This is the first in a series of posts titled ‘Judgments without tears’ where we try to make complex judgments accessible and fun.
Let me try unpacking Vineeta Sharma v. Rakesh Sharma delivered on 11.08.2020. A 122 page judgment and certainly not the easiest to read. But this is an important judgment and a progressive one, I must add. It considerably expands the number of situations where a daughter can successfully set up a claim for partition against her brothers/relatives and get her share culled out.
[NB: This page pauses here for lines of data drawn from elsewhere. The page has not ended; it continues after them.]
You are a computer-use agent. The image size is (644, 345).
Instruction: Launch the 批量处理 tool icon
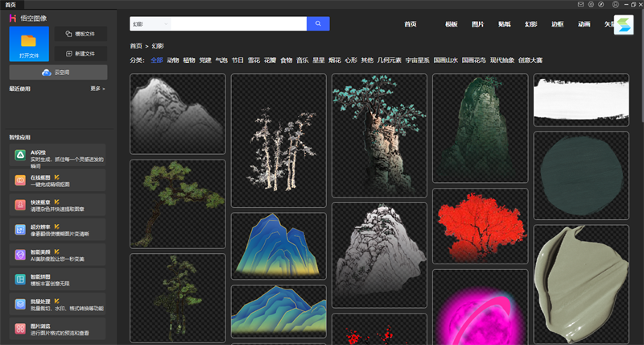click(x=19, y=305)
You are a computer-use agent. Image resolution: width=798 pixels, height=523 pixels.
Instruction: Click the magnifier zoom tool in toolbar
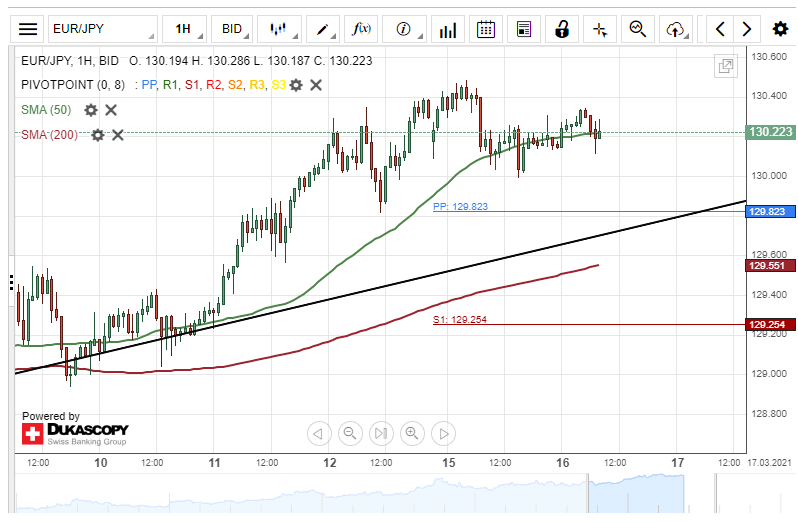637,29
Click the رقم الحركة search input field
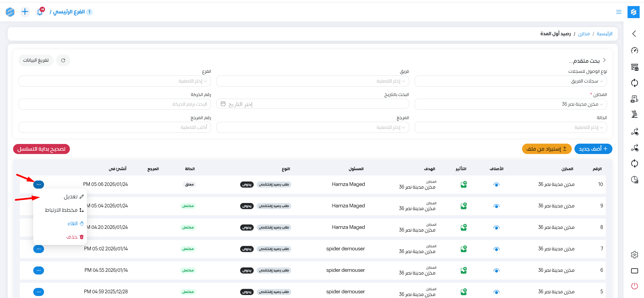The image size is (644, 298). (115, 104)
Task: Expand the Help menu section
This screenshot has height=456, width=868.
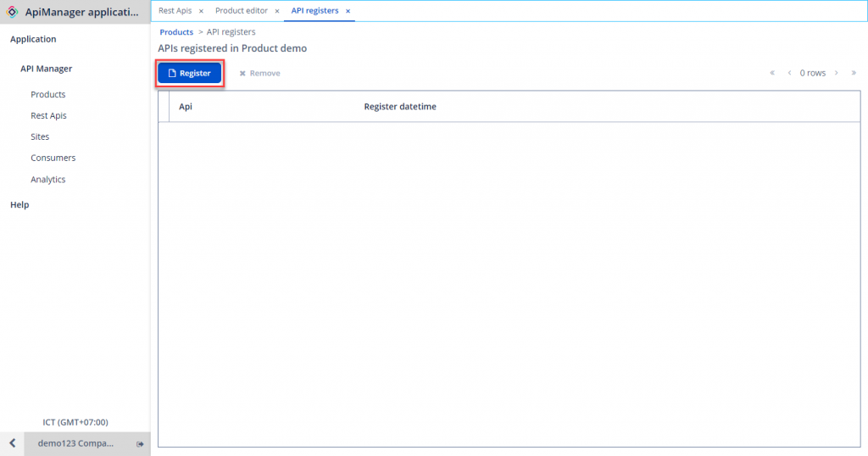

The judgment is one which lays down good law and was needed because there was a divergence of opinion on the question of the rights of a daughter as a coparcener and, more specifically, in what cases can those rights be sucessfully asserted.
One of the questions, for instance, was that – since daughters were declared coparceners in 2005, for the first time, can a daughter assert those rights even in cases where a partition had already taken place prior to 2005? Would the result be any different, if that partition was merely an oral one? Would such an oral partition be sufficient to deprive the daughter of her rights?
Also, there were doubts as to whether it was necessary for the father of a daughter to be alive in 2005 (when the amendment came in) for the daughter to be able to successfully seek her share and assert her rights as a coparcener? Or could she seek a partition even if her father had passed away before 2005?
This was an important question since, in many cases, sons would argue that, on demise of their father, the property automatically stood vested in them by operation of what lawyers call a ‘notional partition’ and that having happenned, there was nothing for the daughter to seek anymore, after 2005.
These were some of the issues that the court had to adjudicate upon.
Impact of the Judgment
To understand the judgment better and make it come to life, assume there’s a family comprising Father (F), three sons (S1, S2 and S3) and one daughter D. They have a house called ‘Equity House’. This Equity House, as you’d see later, would become the bone of contention and cause for a lot of inequity in the family.
Just to get the basics right, before 2005, the coparcenary would have included only F, S1, S2 and S3 and their children, grandchildren; i.e upto three lineal descendants. In other words, it would comprise : F + his three sons + his grandchildren and + his great grandchildren – would all form part of this premium club. See, no entry for women before 2005.
But after 2005, a Daughter was made an equal coparcener.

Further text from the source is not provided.